In occasione del mese dedicato alla Giornata mondiale del cuore, uno studio condotto da MultiMedica svela i meccanismi che rendono il cuore di alcune persone più resiliente, capace di riprendersi efficacemente anche dopo un infarto. Il protagonista di questa scoperta è il gene BPIFB4, conosciuto come il “gene della longevità”, e la sua variante LAV (Longevity Associated Variant), particolarmente presente nei centenari.
I risultati dell’indagine, recentemente pubblicati sulla rivista Cell Death and Disease, sono il frutto del lavoro coordinato del professor Annibale Puca del Gruppo MultiMedica di Milano e del professor Paolo Madeddu dell’Università di Bristol. Secondo lo studio, la proteina esercita un’azione diretta sui cardiomiociti – le cellule responsabili del battito cardiaco – rendendoli più efficaci e resistenti in caso di infarto, mitigando le sue conseguenze. Ciò permette al cuore di reagire in modo più efficace, subendo minori danni e ripristinando più rapidamente le sue funzioni.
Il progetto, sostenuto dal Ministero della Salute e dalla British Heart Foundation, è stato sviluppato in tre fasi: una clinico-osservazionale, una in vivo e una in vitro. Durante la prima fase, sono stati esaminati i campioni di plasma di 492 pazienti con età tra i 59 e i 76 anni, che avevano sofferto di un infarto. È emersa una correlazione inversa tra i livelli di proteina BPIFB4 nel sangue e la gravità della malattia coronarica: i pazienti con malattia trivasale, la forma più grave che coinvolge il restringimento di tutte le tre arterie coronariche, avevano i livelli più bassi di questa proteina. I risultati della fase in vivo hanno confermato queste osservazioni.
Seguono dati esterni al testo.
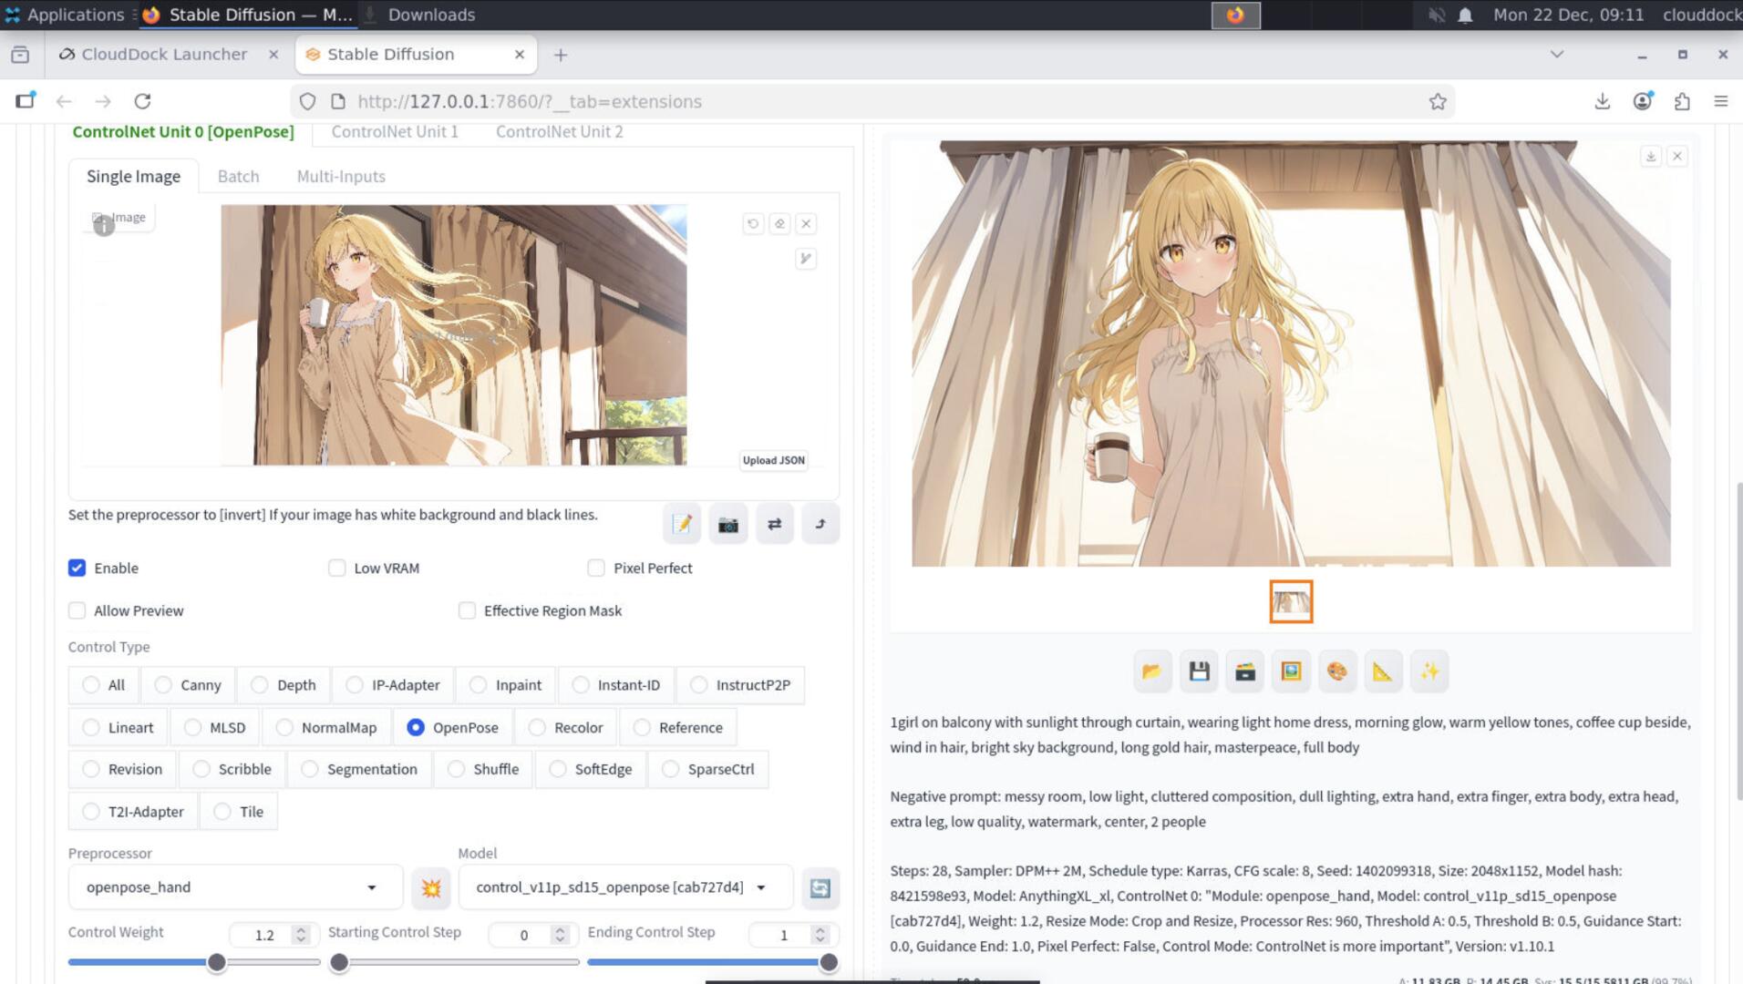Send image to inpaint palette icon
1743x984 pixels.
tap(1336, 671)
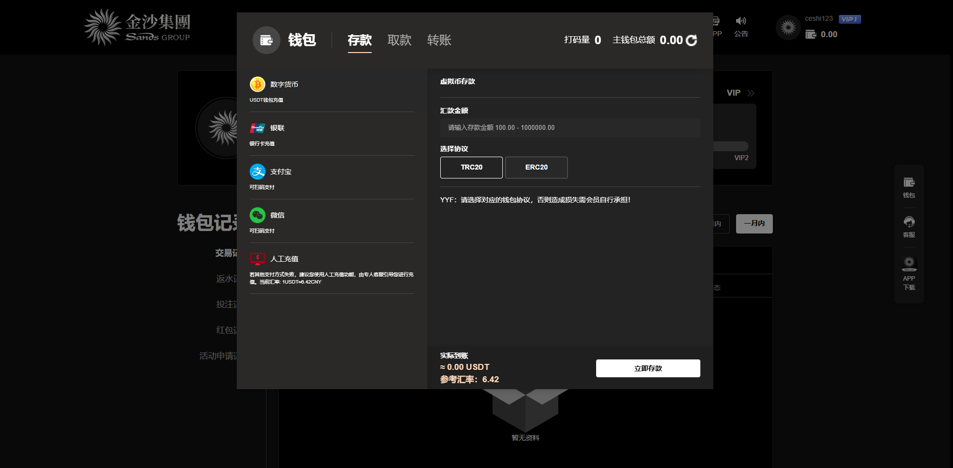This screenshot has height=468, width=953.
Task: Click the ceshi123 user avatar
Action: click(x=788, y=28)
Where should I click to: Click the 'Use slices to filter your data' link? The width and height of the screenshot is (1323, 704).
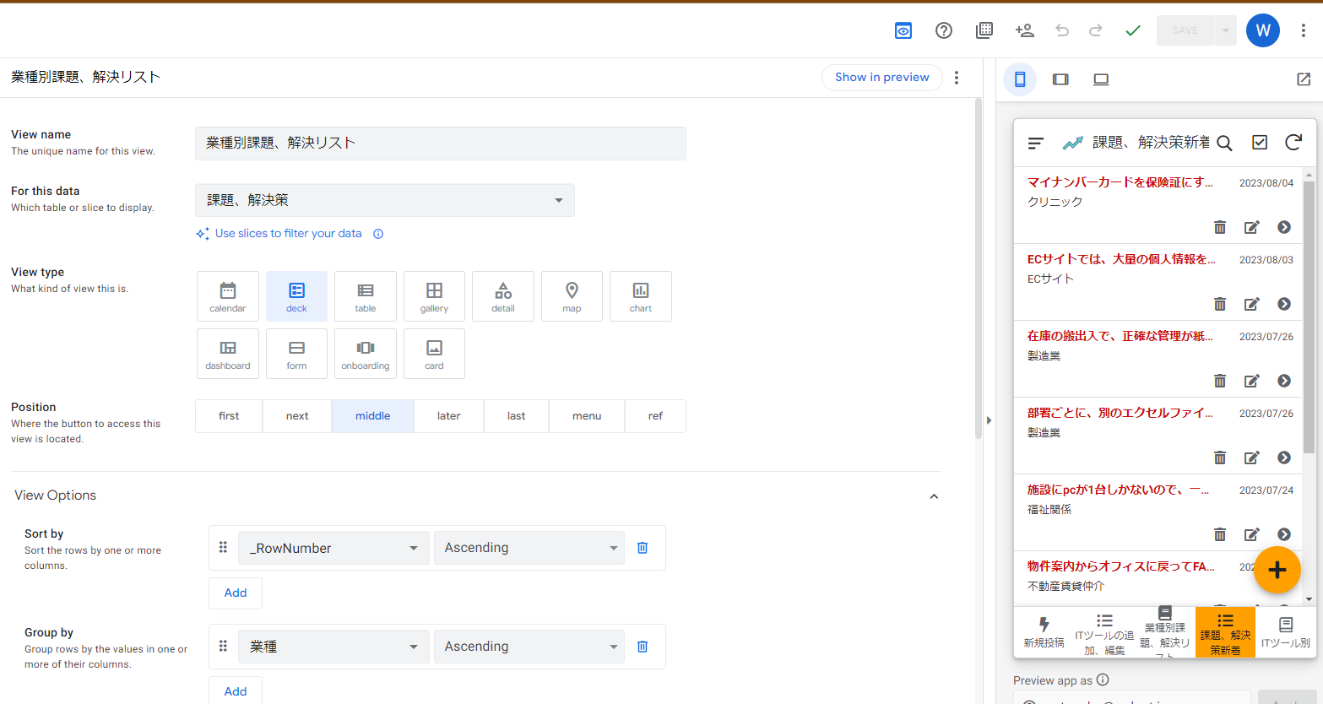289,233
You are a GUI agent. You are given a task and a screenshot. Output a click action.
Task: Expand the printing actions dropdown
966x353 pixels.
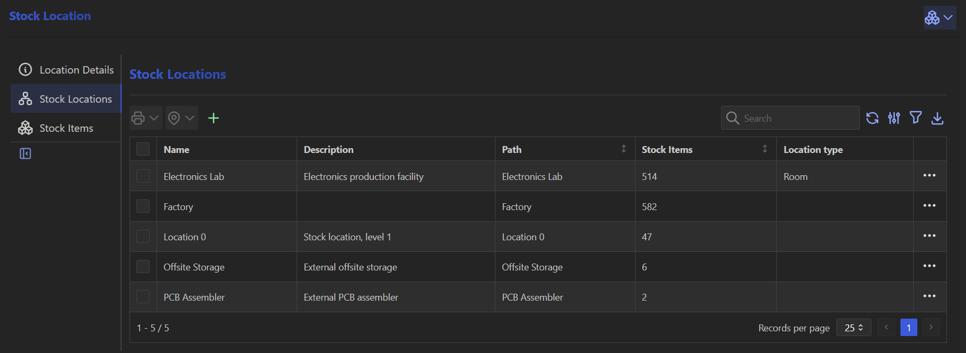pos(145,118)
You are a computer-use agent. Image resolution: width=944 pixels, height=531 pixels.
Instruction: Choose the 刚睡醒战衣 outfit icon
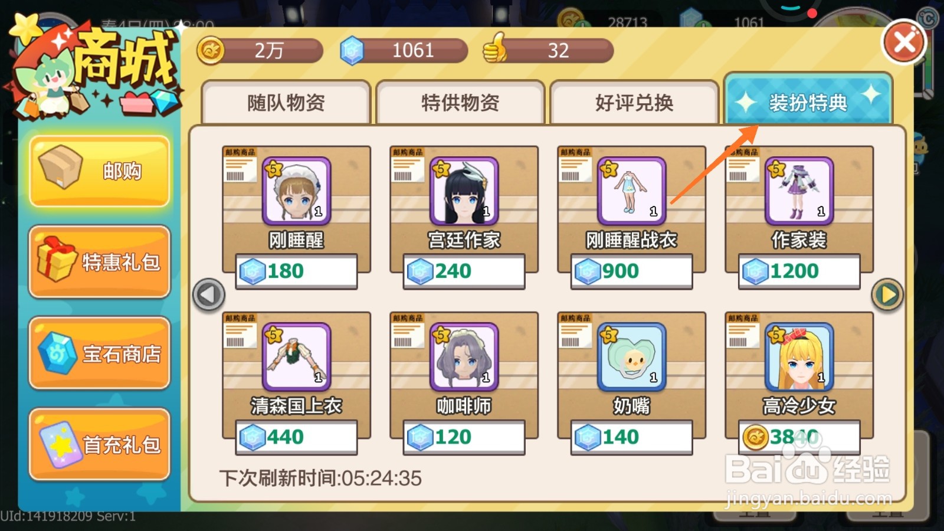tap(631, 191)
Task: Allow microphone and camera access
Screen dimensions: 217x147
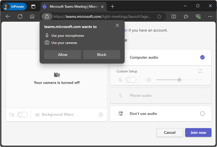Action: click(x=63, y=55)
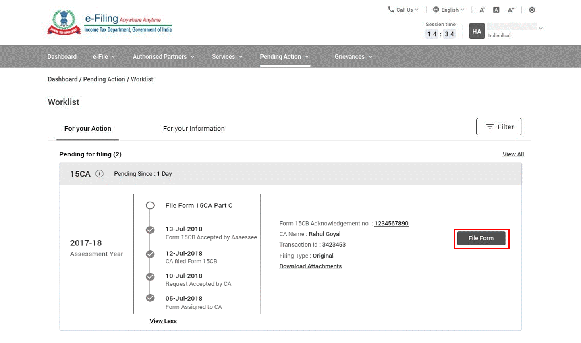
Task: Click the HA profile avatar
Action: (x=477, y=31)

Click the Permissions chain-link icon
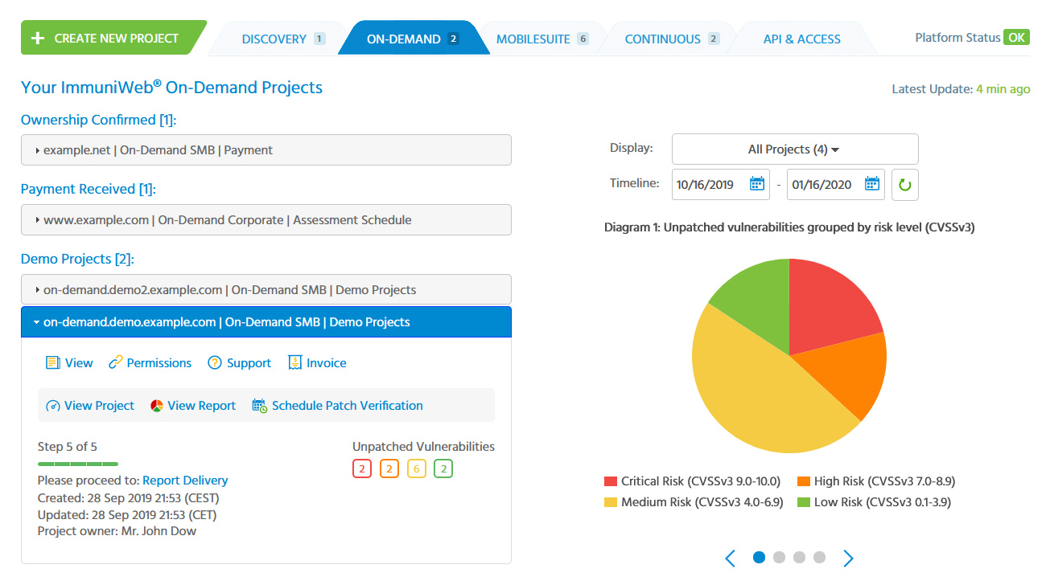116,363
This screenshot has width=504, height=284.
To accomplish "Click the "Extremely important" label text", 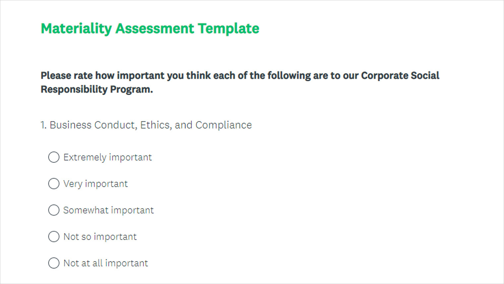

Per capire come la proteina contribuisce a potenziare il muscolo cardiaco, i ricercatori si sono concentrati su due specifici tipi di cellule cardiache umane durante la fase in vitro: i cardiomiociti e i fibroblasti, responsabili rispettivamente della contrazione e della produzione di tessuto connettivo. “È stato sorprendente osservare come LAV-BPIFB4, la molecola diffusa nei soggetti con vita lunga e sana, migliorasse le prestazioni del cardiomiocita umano, la cellula muscolare del cuore responsabile della generazione e della trasmissione del battito cardiaco”, sottolinea Monica Cattaneo, ricercatrice del Gruppo MultiMedica e autrice principale dello studio. “Infatti, la proteina, aggiunta alla coltura cellulare, aumenta la forza di contrazione del cardiomiocita e la frequenza del battito. Questo vantaggio si associa a un’ulteriore azione positiva che LAV-BPIFB4 esercita sul fibroblasto, limitando la sua produzione di fibrosi, che rende il tessuto cardiaco più rigido. Considerando questi benefici, riteniamo che la proteina abbia un forte potenziale terapeutico, protegge l’equilibrio e la salute del cuore e contrasta il dannoso rimodellamento cardiaco che contribuisce all’insorgenza delle patologie ischemiche”.
Negli ultimi anni, la proteina LAV-BPIFB4 ha dimostrato di essere efficace in diversi contesti patologici. “Ha provato la sua efficacia, in modelli animali, nel prevenire l’aterosclerosi, l’invecchiamento vascolare, le complicazioni diabetiche, e nel ringiovanire il sistema immunologico e cardiaco – afferma Annibale Puca, capo del laboratorio presso l’Irccs MultiMedica -. Oggi si aggiunge un ulteriore importante tassello: la protezione dall’infarto. Tutte queste evidenze ci suggeriscono che la proteina o gene della longevità sia una sorta di strumento attraverso cui la natura ci rende più capaci di adattarci a nuove situazioni, più resistenti alle malattie”. Malattie che, insieme al processo di invecchiamento, hanno tutte un denominatore comune: la perdita di omeostasi, quel processo che permette alle cellule di mantenere il loro equilibrio e quindi di sopravvivere. “Il segreto del successo della LAV-BPIFB4 risiede proprio nella sua capacità di ristabilire quell’equilibrio”, conclude Puca.